Luigi Bobba: “Con la nuova legge abbiamo dato un passaporto comune al Terzo settore”

«Grazie alla nuova legge non sentiremo più parlare del cosiddetto Terzo settore, perché viene definita una nuova figura giuridica: gli enti del Terzo settore. Per trent’anni il legislatore ha inseguito le realtà che di volta in volta emergevano, ma senza avere un disegno di insieme, per cui finiva per prevalere la natura fiscale. Ora, invece, disponiamo di un pavimento civilistico comune».
L’On. Luigi Bobba è Sottosegretario al lavoro del governo Renzi, ed è stato ospite del Forum organizzato dalla redazione di Nuova Società per illustrare i contenuti della recente Legge delega “per la riforma del Terzo settore, dell’impresa sociale e per la disciplina del servizio civile universale”, approvata in via definitiva dal Parlamento a fine maggio. Un provvedimento di grande rilevanza che opera una razionalizzazione normativa creando il Codice del Terzo settore, riforma i centri di servizio per il volontariato, istituisce il Consiglio nazionale del Terzo settore e la Fondazione Italia Sociale.
La legge delega è il frutto di un lavoro durato due anni. Fu Renzi, a Lucca, in occasione del Festival Italiano del Volontariato a lanciare l’idea di inserire nel puzzle delle riforme anche quella del Terzo settore. Il governo predispose delle linee guida e partì una campagna di ascolto a cui parteciparono più di 1.200 soggetti del variegato mondo del Terzo settore, che integrarono e criticarono quel testo, che arrivò poi in Parlamento. Il principio che sta alla base della legge è dare applicazione all’art. 118 della Costituzione, che stabilisce che le istituzioni della Repubblica, dallo Stato ai Comuni, ‘favoriscono l’autonoma iniziativa dei cittadini, singoli e associati, per lo svolgimento di attività di interesse generale, sulla base del principio di sussidiarietà’.
La sfida era quella di come assolvere a questo impegno programmatico, creando condizioni che favoriscano e sostengano questa libera crescita delle attività di interesse generale da parte dei cittadini.

La redazione di Nuovasocietà con Luigi Bobba dopo il forumLa redazione di Nuovasocietà con Luigi Bobba dopo il forum

Lei proviene proprio dal mondo del Terzo settore: è stato presidente nazionale delle Acli e portavoce del Forum del Terzo settore, prima di essere eletto in Parlamento con La Margherita e quindi con il PD. Questa legge viene a colmare un vuoto definendo giuridicamente l’identità del Terzo settore…

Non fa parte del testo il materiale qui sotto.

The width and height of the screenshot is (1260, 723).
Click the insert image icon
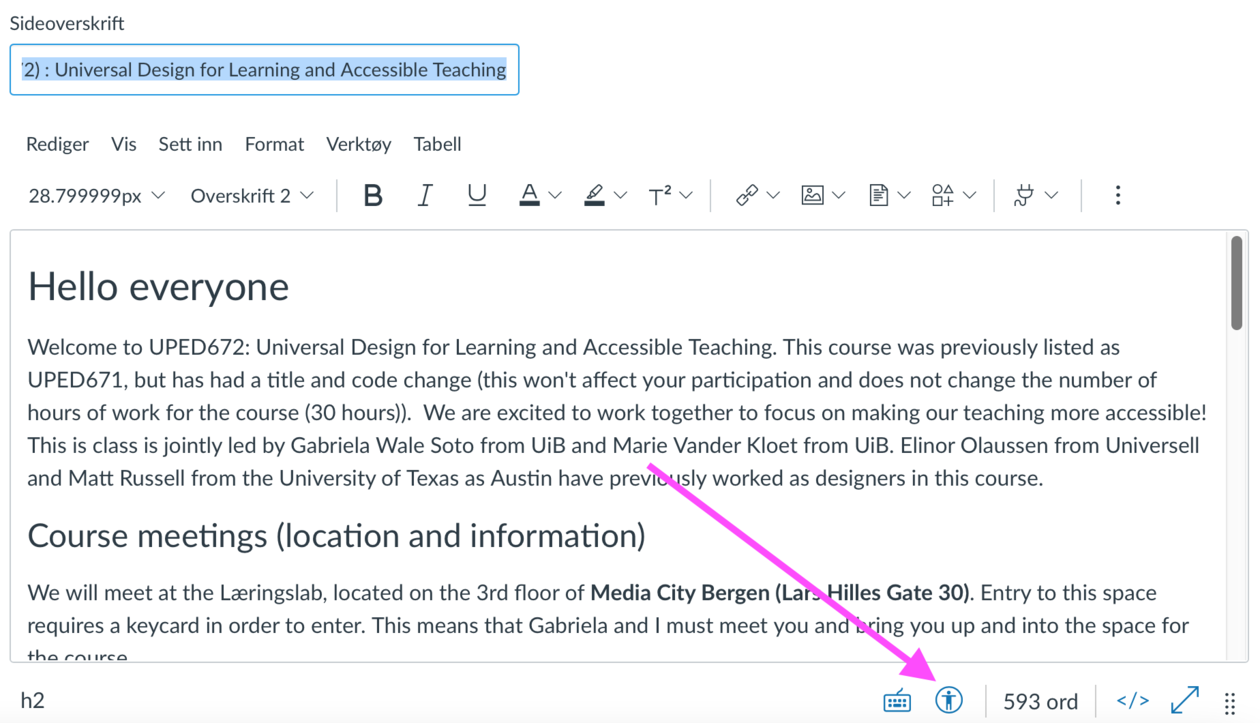pos(812,196)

La legislazione nei tre decenni precedenti aveva inseguito le realtà nuove che emergevano, le organizzazioni di volontariato, le ong, le cooperative sociali, ecc., e ogni volta veniva creata una norma ad hoc. Il Terzo settore non era mai stato definito compiutamente, mancava un abito comune, non c’era un disegno di insieme e l’assenza di un pavimento civilistico comune ha fatto sì che la norma preminente finisse per essere quella fiscale. Ma la onlus non è una figura giuridica del codice civile, è semplicemente una figura fiscale. Ora abbiamo un vero passaporto comune delle realtà del Terzo settore, un perimetro ben definito per cui non si parlerà più del ‘cosiddetto’ Terzo settore. All’art. 1 si definiscono gli enti del Terzo settore come soggetti di natura privata, senza scopo di lucro, che perseguono finalità di carattere civico, solidaristiche e di utilità sociale e che promuovono e realizzano attività di interesse generale.

Ora spetterà ai decreti attuativi definire in modo preciso e dettagliato queste caratteristiche…
Sì, sarà compito del governo nei decreti attuativi definire compiutamente queste attività. Certamente il governo predisporrà un decreto principale, che sarà quello del Codice del Terzo settore. La normativa è copiosa, lo stesso ente viene etichettato in modo diverso a seconda della Regione, e bisogna mettere ordine evitando di costruire architetture sgraziate rispetto alla realtà, pur favorendo al tempo stesso dei cambiamenti. Bisognerà andare a verificare quale è l’impatto sociale di queste attività, cosa restituiscono alla comunità. Non bisogna complicare la vita a queste organizzazioni, però occorre che rendano conto di quello che effettivamente viene fatto. Per molte associazioni è sotto gli occhi di tutti, per altre non è così e chi è destinatario di un favor, di un sostegno, di una promozione da parte di un’istituzione pubblica deve rendere trasparente e misurabile ciò che fa. Su questo punto la discussione è aperta.